Order is no s, no c, ready, pub
as I want to sort the below data const data = [ { name: 'Harry', sort: 'no c', }, { name: 'Don', sort: 'no s', }, { name: 'Arc', sort: 'pub', }, { name: 'Park', sort: 'ready', }, ];
CodePudding user response:
You can create an array of sort value in order that you want to sort data, then use filter function to get those value and push it to output array.
E.g.
let output = []
let order = ['no s','no c','pub','ready']
const data = [ { name: 'Harry', sort: 'no c', }, { name: 'Don', sort: 'no s', }, { name: 'Arc', sort: 'pub', }, { name: 'Park', sort: 'ready', }]
for(const o of order){
output.push(...data.filter(d=>d.sort === o))
}
console.log(output)
CodePudding user response:
const arr = [
{ name: 'Harry', sort: 'no c', },
{ name: 'Don', sort: 'no s', },
{ name: 'Arc', sort: 'pub', },
{ name: 'Park', sort: 'ready', },
];
const order = [ 'no s', 'no c', 'ready', 'pub'];
const orderedArr = [];
order.forEach(element => {
const item = arr.find((obj) => obj.sort === element);
orderedArr.push(item);
});
CodePudding user response:
The other answers assume each sort value ('no c', 'no s', etc.) occurs only one time. This solution will sort an array of any length, so long as each element has a sort property.

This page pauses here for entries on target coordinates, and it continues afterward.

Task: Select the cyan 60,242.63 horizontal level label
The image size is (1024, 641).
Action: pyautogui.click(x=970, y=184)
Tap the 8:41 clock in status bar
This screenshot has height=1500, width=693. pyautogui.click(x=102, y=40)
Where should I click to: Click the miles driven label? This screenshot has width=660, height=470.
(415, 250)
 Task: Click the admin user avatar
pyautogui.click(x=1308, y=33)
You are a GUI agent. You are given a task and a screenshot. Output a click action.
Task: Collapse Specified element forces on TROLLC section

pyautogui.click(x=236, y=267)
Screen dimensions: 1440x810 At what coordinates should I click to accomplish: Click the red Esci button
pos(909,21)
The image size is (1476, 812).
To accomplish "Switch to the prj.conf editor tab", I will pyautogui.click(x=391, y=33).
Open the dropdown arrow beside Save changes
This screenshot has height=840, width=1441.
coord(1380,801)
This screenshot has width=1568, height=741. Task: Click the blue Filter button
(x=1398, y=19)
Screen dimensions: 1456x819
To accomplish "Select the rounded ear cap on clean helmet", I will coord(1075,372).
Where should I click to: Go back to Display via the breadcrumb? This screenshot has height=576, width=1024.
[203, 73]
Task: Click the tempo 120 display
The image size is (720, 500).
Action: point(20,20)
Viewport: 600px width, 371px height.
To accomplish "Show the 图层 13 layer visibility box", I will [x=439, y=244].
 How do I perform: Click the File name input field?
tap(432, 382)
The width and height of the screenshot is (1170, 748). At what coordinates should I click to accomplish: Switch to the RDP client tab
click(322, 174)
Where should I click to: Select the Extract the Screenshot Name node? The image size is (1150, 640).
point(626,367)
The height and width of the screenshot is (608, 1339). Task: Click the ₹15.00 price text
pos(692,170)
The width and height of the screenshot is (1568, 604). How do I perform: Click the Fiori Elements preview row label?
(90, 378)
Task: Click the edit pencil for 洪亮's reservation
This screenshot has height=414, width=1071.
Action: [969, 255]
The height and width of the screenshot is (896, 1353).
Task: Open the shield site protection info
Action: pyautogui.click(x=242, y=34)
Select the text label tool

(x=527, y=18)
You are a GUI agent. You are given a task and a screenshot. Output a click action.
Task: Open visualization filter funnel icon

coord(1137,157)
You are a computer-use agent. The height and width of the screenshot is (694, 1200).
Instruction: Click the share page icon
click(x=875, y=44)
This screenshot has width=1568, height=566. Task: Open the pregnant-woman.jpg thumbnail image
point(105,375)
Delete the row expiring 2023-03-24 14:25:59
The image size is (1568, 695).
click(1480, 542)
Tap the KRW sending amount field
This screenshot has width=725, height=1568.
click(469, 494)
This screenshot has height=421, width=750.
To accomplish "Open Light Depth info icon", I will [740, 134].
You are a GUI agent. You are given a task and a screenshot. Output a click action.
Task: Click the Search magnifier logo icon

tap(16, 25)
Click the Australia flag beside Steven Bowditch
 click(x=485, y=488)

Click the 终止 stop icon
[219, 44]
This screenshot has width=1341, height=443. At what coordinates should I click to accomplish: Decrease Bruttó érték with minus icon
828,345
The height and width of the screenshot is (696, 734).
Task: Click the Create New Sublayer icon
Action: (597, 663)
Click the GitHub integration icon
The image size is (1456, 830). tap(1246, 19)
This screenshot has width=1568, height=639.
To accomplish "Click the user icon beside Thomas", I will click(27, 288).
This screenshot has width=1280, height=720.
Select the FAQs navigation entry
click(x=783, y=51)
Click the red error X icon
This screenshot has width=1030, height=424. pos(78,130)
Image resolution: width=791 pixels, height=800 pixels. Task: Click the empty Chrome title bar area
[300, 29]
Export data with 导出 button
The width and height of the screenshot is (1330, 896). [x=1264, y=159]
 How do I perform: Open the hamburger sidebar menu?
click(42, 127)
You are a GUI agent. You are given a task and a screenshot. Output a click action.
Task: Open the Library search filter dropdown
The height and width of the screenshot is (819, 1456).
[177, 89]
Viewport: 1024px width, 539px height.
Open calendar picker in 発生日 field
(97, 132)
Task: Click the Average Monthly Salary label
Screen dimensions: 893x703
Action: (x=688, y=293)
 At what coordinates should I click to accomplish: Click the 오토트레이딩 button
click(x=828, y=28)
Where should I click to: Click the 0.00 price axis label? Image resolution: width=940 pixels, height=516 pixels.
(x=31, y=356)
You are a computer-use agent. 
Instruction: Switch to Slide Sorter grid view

data.sort((obj1, obj2) => {
const order = ['no s', 'no c', 'ready', 'pub'];
const getOrder = (obj) => order.findIndex(item => item === obj.sort);
return getOrder(obj1) - getOrder(obj2);
}
EDIT:
I made the function cleaner by removing a bulky switch statement and an unnecessary variable.
Note that you need to guarantee each sort value is valid for this solution, otherwise the object will be placed at the front of the array. If you want different behavior for invalid values, you can handle that in the getOrder function if you want invalid ones at the end, or if you want to filter them out altogether, you can just tack on a .filter(obj => order.includes(obj.sort)).